Kennedy’s upcoming musical comedy Nice Work If You Can Get It will take audience members back to the 1920s, the era of prohibition and bootlegging.

The musical will be performed at Kennedy the weekend of April 23, 24, and 25.

Characters are played by Brennan Urbi, jr., Maia Bennett, jr., Adam Burstain, sr., Caleb Marner, jr., Nina Yu, jr., Rizwan Sidhu, jr.

Teacher Nick Hayes, the show’s director, says the musical features many famous and recognizable songs.

“[The play] is taking a bunch of George and Ira Gershwin tunes-these are songs that occurred in movies starring Fred Astaire and Ginger Rogers, these are songs sung by Frank Sinatra and other famous singers-and they decided to write a musical around those songs,” Hayes said.

The musical is a comedy of errors about a gang of bootleggers. Bennet’s character, Billie Bendix, is one of these bootleggers, and she falls in love with Urbi’s character, a playboy named Jimmy Winter.

“The cool thing about this musical is that the main character, the guy, is kind of our ditz,” Hayes said, “whereas the tough one is the female role.
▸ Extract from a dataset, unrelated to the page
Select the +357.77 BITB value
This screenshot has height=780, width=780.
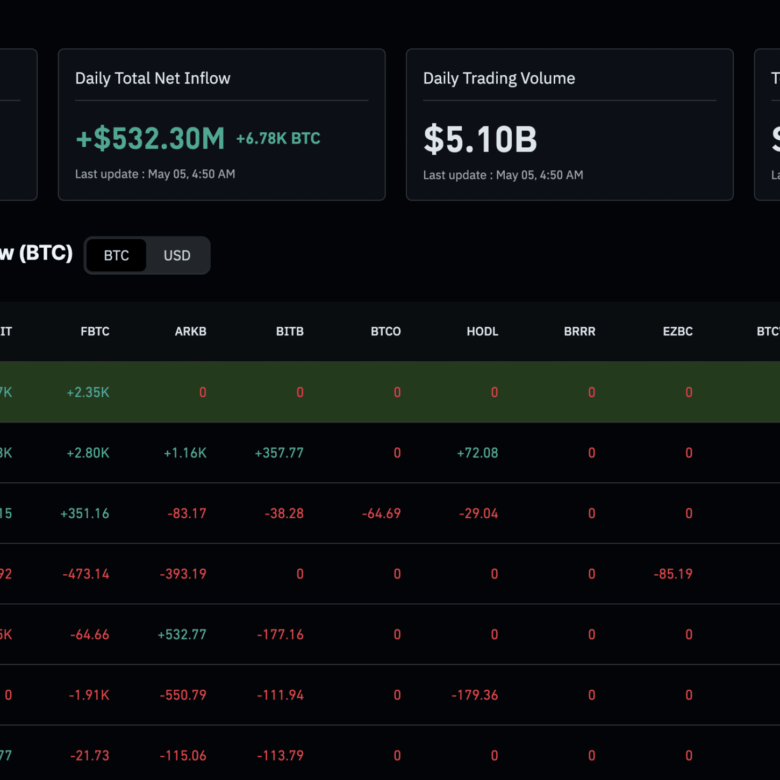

So it’s a cool kind of gender reversal.”

To get ready for the musical, the cast members have to put in a lot of preparation.

“There’s a lot of rehearsals,” Bennet said, “there’s a lot of, if you have lines, memorizing lines on your own, and there’s a lot of running lines outside of rehearsal with other people, and learning the songs on your own a lot of the time too.”

Both Hayes and Bennett expressed their excitement for this production.

“It’s a really great cast of main characters,” Bennet said. “It’s going to be fun working together.”

“I’m most excited to be able to share this story with the cast and help merge my initial vision with their performance,” Hayes said. “We’re going to blend those to make something that’s never really predictable, so I’m always excited to see how they mesh together for ultimately producing a final performance that always surprises us and is never quite what you expected, but in a great way.”